+++ Excerpt to read +++

Shortening the spiral
The goal isn’t eliminating self-critical thoughts, it’s shortening how long they stay
I stumbled over my intro on an interview panel this week.
I wasn’t the candidate. I was one of the interviewers, and it was the very beginning when we were going around introducing ourselves. I started talking and could feel, in real time, that I wasn’t as crisp as I wanted to be. My sentences felt slightly tangled. I became aware of myself instead of just speaking, which only made it worse. It lasted maybe twenty seconds, and then we moved on. The interview continued. The candidate nodded. Everything was fine.
But I carried it with me.
The next day, in a different meeting, I forgot a team’s name. I corrected myself, and then two minutes later I called them by the wrong name again. The meeting didn’t stop. No one seemed confused or irritated. It was small.
Still, I registered it.
What’s been sitting with me isn’t the mistakes themselves. It’s how quickly my brain turned them into something larger than they were. The slightly awkward intro became evidence that I hadn’t prepared enough. The team name mix-up became evidence that I was getting sloppy. And somewhere in the background, almost imperceptibly, the narrative shifted toward something heavier: are you slipping?
Objectively, these were minor moments. If I had been the candidate in that interview and one of the panelists stumbled over their intro, I would not have thought twice about it. If a colleague mixed up a team name in a meeting, I would not have attached it to their overall competence.
But when it’s me, the standard shifts.
In therapy this week, I described the replaying, the internal commentary, the way these moments linger longer than they probably deserve to. My therapist asked, gently, whether I thought I might be blowing these things out of proportion.
I said yes.
And what struck me is that insight alone doesn’t immediately stop the spiral. You can recognize the distortion and still feel its pull. Awareness is not the same thing as relief.
For the past year, I’ve been practicing this in a different context. Working with my dietitian and therapist in eating disorder recovery, we talk often about the goal not being the complete absence of disordered thoughts. The thoughts will still show up. The goal is reducing the time spent with them. Shortening the spiral. Catching it earlier and letting it pass instead of building a case around it.
I’m realizing how transferable that skill is.
Because this is the same pattern. A small trigger with a fast, critical narrative. A widening spiral.

+++ Supplied material +++

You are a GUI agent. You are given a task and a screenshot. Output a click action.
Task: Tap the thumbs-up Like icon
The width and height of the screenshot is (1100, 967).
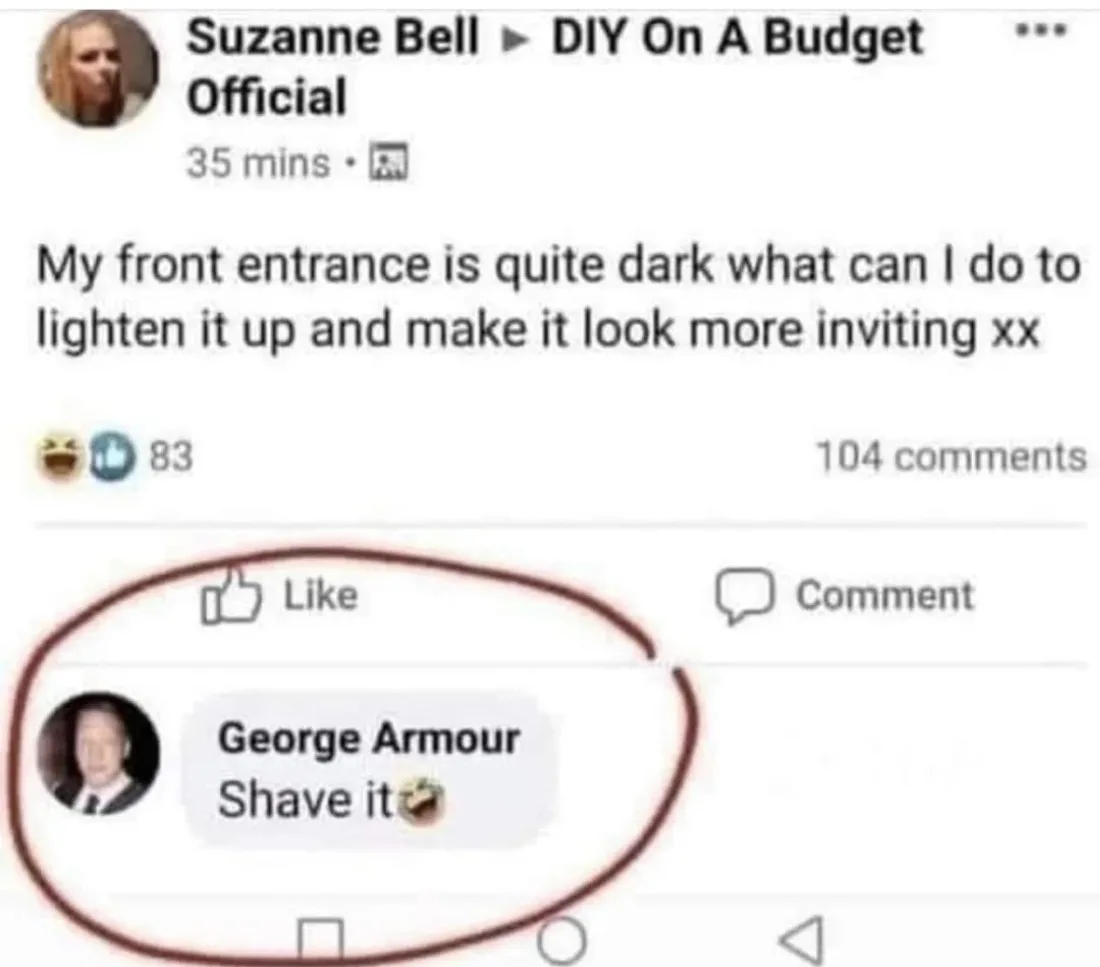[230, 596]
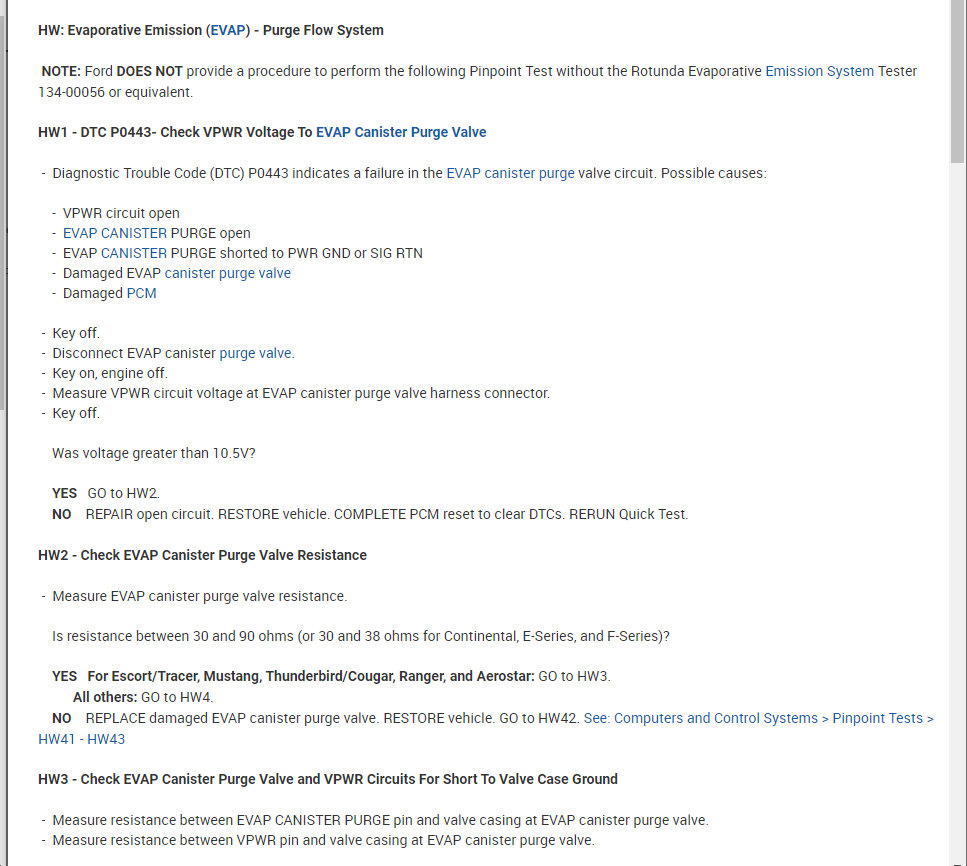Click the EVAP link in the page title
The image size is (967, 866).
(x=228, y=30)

+++
+++ Supplied material +++

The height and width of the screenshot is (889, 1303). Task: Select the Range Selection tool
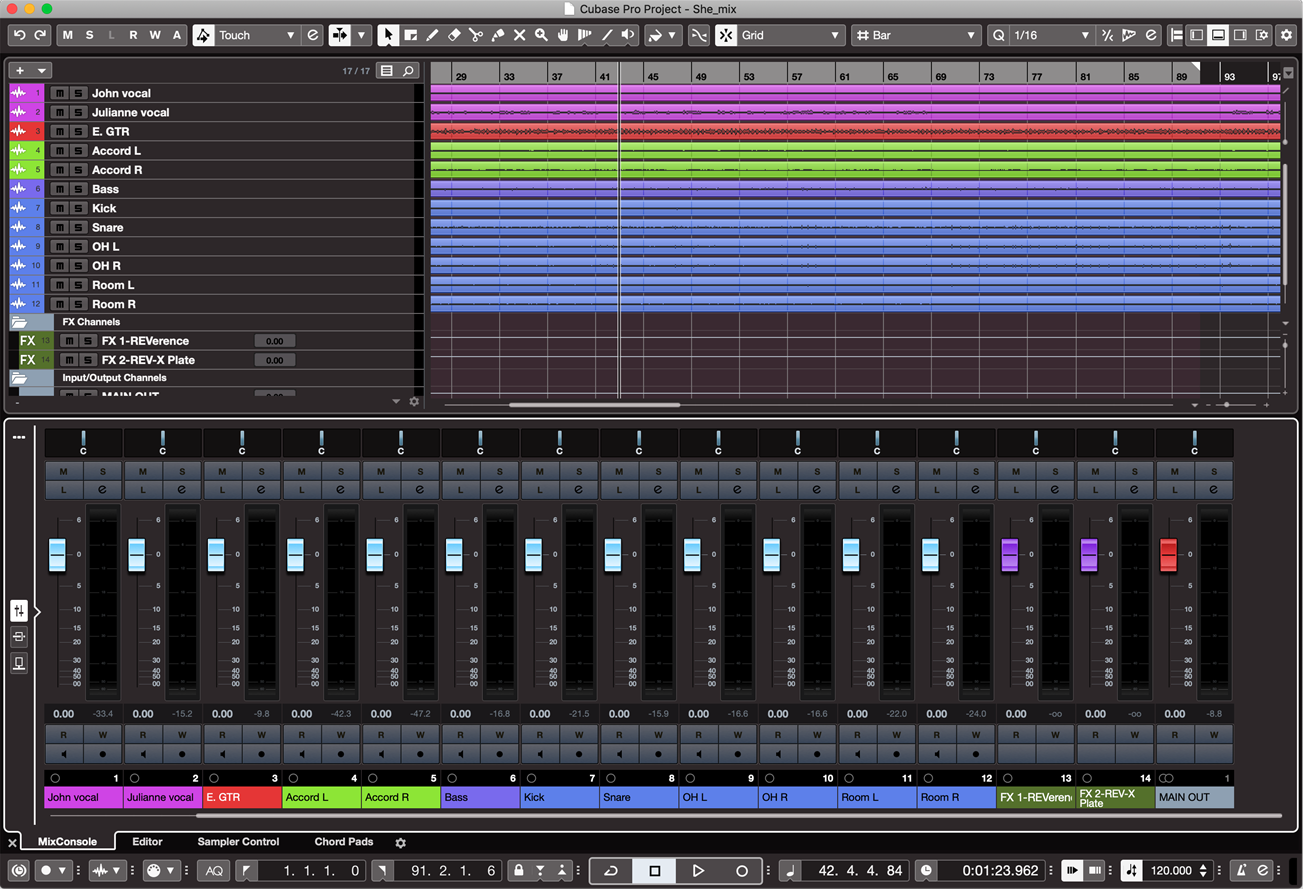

+++

## Task item A
In the essay on shortening the spiral:
(i) What role did the writer have on the interview panel?
(ii) Roughly how long did the stumble over the intro last?
(iii) Which two people does the writer work with in eating disorder recovery?
## Task item B
Why does the essay on shortening the spiral say the skill from eating disorder recovery is transferable to the moments at work?
## Task item C
Could you continue the essay on shortening the spiral from its final sentence?
The records have no connection to the essay on shortening the spiral.

## Answer space A
(i) One of the interviewers.
(ii) Maybe twenty seconds.
(iii) A dietitian and a therapist.

## Answer space B
The work moments follow the same pattern. A small trigger sets off a fast, critical narrative, and the spiral widens.

## Answer space C
If part of your identity is being competent, prepared, articulate, reliable, then small deviations don’t feel small. They feel destabilizing. So you tighten up. You over-prepare. You replay the meeting while doing something else. You scan the next conversation for proof that you’re back on solid ground. It feels responsible. It feels like caring.
It’s also exhausting.
Burnout, at least for me, isn’t always about how much I’m doing. Sometimes it’s about how long I let my mind sit in distortion after something minor happens.
The cost rarely comes from the mistake itself. It comes from the amplification, from the meaning layered on top.
I’ve started experimenting with applying the same recovery principle here: the goal is not to eliminate the self-critical thought. It’s to shorten its residency. To notice when I’ve turned “I stumbled over an intro” into “I’m slipping,” and gently pull it back to its original size.
Most people are profoundly self-focused. They are thinking about how they came across, whether their question made sense, whether they sounded prepared. They are not building detailed case studies about my intro cadence or my recall of team names.
There is something deeply comforting about that.
I care about doing good work. I care about showing up prepared. I don’t want to become indifferent. What I’m trying to loosen is the reflex that turns a moment into a meaning and then sits with that meaning far longer than it deserves.
There’s a difference between a thought appearing and a thought taking up residence. I’m getting better at shortening the stay.



There's a phrase I've heard in numerous places that people are far less critical of you than you are of yourself. I'm trying to remind myself of that daily.